=== Begin Enclosure ===

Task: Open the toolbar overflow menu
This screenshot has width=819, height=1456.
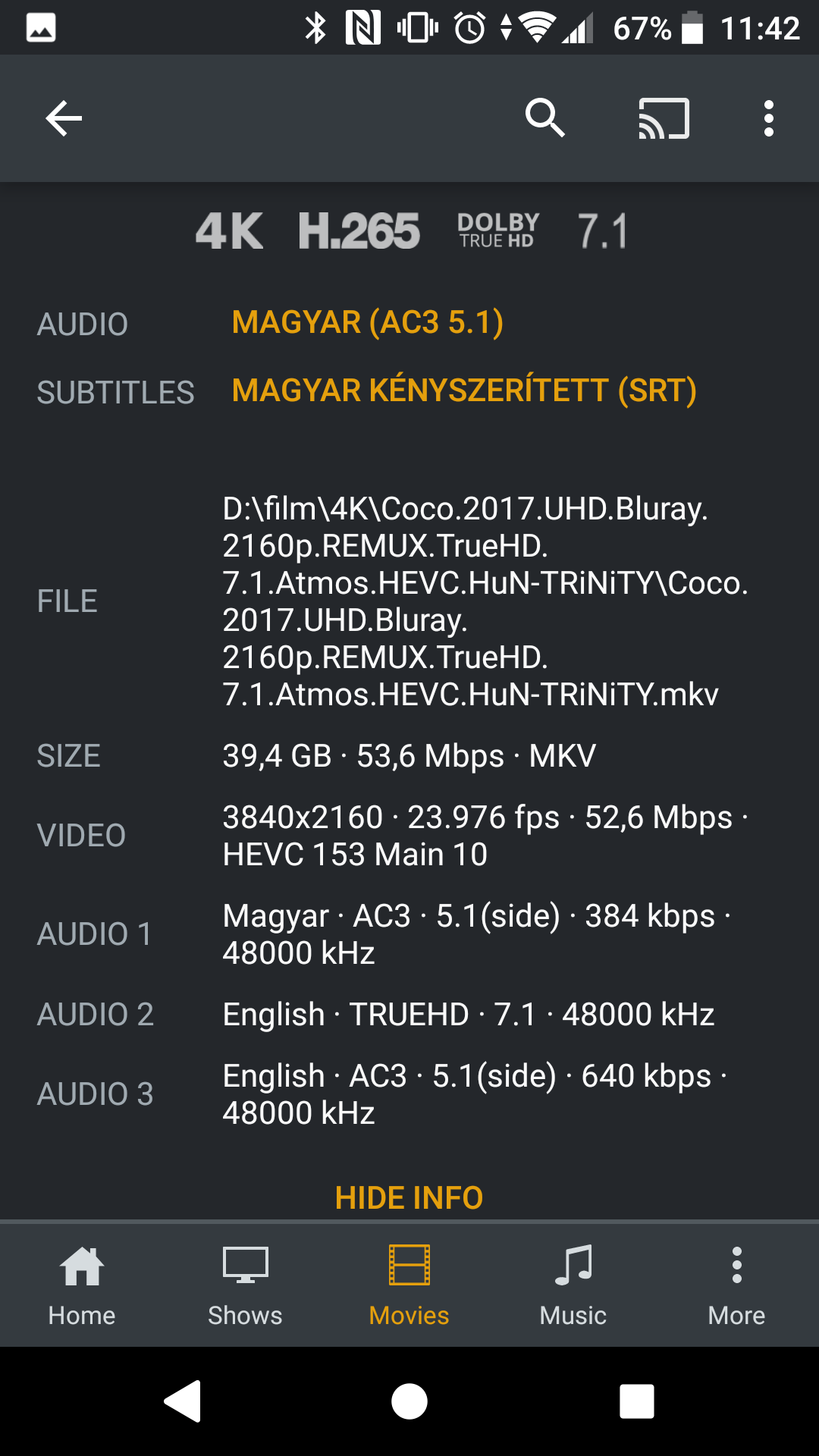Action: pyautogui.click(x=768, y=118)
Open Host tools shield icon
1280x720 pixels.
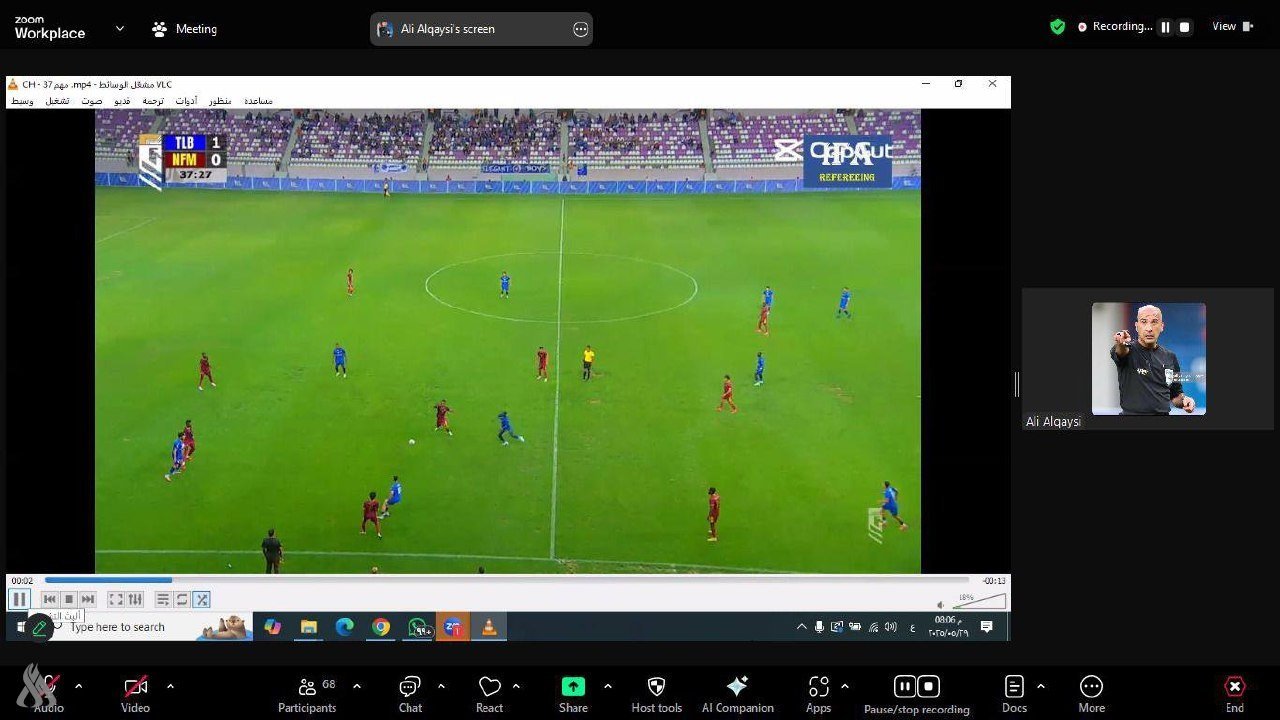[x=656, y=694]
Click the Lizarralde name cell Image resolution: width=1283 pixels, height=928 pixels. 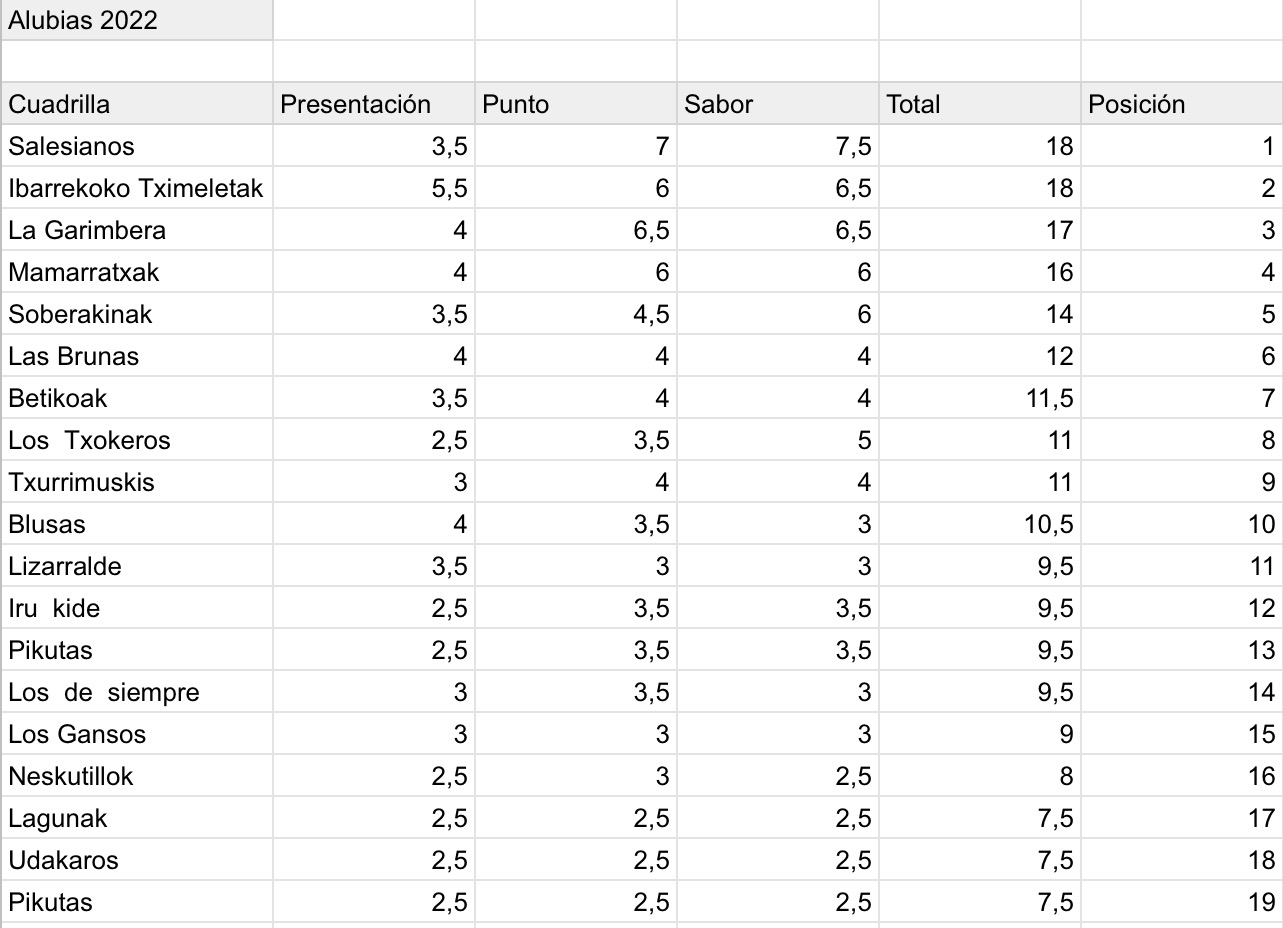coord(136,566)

=== End Enclosure ===

### GOAL OF THE EXERCISE
Tally the lines of the material that include "Open". Only the total should be given.

### WORKED SOLUTION
2